— PROBLEM DESCRIPTION —
Set down the complete data exactly as it appears below.

Segment Open

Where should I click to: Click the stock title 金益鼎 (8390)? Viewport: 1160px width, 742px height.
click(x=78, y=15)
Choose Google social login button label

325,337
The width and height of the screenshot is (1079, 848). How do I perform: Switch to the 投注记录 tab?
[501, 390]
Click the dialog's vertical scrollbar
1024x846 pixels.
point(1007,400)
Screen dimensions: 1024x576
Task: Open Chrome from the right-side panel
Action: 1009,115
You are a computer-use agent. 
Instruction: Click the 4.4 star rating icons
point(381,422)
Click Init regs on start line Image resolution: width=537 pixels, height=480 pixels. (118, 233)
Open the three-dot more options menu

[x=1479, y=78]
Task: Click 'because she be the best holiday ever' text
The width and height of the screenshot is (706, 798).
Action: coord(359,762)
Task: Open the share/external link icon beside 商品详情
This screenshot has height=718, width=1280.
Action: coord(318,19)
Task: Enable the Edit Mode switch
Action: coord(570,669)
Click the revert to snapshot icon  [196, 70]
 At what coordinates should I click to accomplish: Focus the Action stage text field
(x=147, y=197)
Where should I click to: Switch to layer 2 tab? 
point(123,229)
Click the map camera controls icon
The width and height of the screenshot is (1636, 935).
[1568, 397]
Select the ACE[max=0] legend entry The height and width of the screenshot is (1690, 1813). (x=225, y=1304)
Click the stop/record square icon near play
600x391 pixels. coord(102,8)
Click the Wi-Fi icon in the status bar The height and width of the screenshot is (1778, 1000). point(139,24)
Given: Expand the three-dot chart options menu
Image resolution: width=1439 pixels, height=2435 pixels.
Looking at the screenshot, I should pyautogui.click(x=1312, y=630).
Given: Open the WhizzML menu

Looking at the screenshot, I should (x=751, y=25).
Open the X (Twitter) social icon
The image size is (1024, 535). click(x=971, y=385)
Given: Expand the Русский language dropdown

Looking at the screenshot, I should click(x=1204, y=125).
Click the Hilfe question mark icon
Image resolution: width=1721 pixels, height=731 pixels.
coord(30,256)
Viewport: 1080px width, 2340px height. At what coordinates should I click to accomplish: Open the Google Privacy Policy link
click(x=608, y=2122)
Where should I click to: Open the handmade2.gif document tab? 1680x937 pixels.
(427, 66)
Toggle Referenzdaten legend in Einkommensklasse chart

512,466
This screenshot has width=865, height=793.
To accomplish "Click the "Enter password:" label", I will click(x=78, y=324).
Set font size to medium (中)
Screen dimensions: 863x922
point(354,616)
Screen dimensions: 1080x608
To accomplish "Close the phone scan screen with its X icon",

Segment Closed

— RESULT OF THIS EXERCISE —
Where should I click to: Click the stock title 金益鼎 (8390)? Viewport: 1160px width, 742px height.
click(x=78, y=15)
Choose Google social login button label

325,337
The width and height of the screenshot is (1079, 848). How do I perform: Switch to the 投注记录 tab?
[501, 390]
Click the dialog's vertical scrollbar
1024x846 pixels.
point(1007,400)
Screen dimensions: 1024x576
Task: Open Chrome from the right-side panel
Action: 1009,115
You are a computer-use agent. 
Instruction: Click the 4.4 star rating icons
point(381,422)
Click Init regs on start line Image resolution: width=537 pixels, height=480 pixels. (118, 233)
Open the three-dot more options menu

[x=1479, y=78]
Task: Click 'because she be the best holiday ever' text
The width and height of the screenshot is (706, 798).
Action: coord(359,762)
Task: Open the share/external link icon beside 商品详情
This screenshot has height=718, width=1280.
Action: coord(318,19)
Task: Enable the Edit Mode switch
Action: coord(570,669)
Click the revert to snapshot icon  [196, 70]
 At what coordinates should I click to accomplish: Focus the Action stage text field
(x=147, y=197)
Where should I click to: Switch to layer 2 tab? 
point(123,229)
Click the map camera controls icon
The width and height of the screenshot is (1636, 935).
[1568, 397]
Select the ACE[max=0] legend entry The height and width of the screenshot is (1690, 1813). (x=225, y=1304)
Click the stop/record square icon near play
600x391 pixels. coord(102,8)
Click the Wi-Fi icon in the status bar The height and width of the screenshot is (1778, 1000). point(139,24)
Given: Expand the three-dot chart options menu
Image resolution: width=1439 pixels, height=2435 pixels.
Looking at the screenshot, I should pyautogui.click(x=1312, y=630).
Given: Open the WhizzML menu

Looking at the screenshot, I should (x=751, y=25).
Open the X (Twitter) social icon
The image size is (1024, 535). click(x=971, y=385)
Given: Expand the Русский language dropdown

Looking at the screenshot, I should click(x=1204, y=125).
Click the Hilfe question mark icon
Image resolution: width=1721 pixels, height=731 pixels.
coord(30,256)
Viewport: 1080px width, 2340px height. At what coordinates should I click to accomplish: Open the Google Privacy Policy link
click(x=608, y=2122)
Where should I click to: Open the handmade2.gif document tab? 1680x937 pixels.
(427, 66)
Toggle Referenzdaten legend in Einkommensklasse chart

512,466
This screenshot has width=865, height=793.
To accomplish "Click the "Enter password:" label", I will click(x=78, y=324).
Set font size to medium (中)
Screen dimensions: 863x922
point(354,616)
Screen dimensions: 1080x608
To accomplish "Close the phone scan screen with its X icon",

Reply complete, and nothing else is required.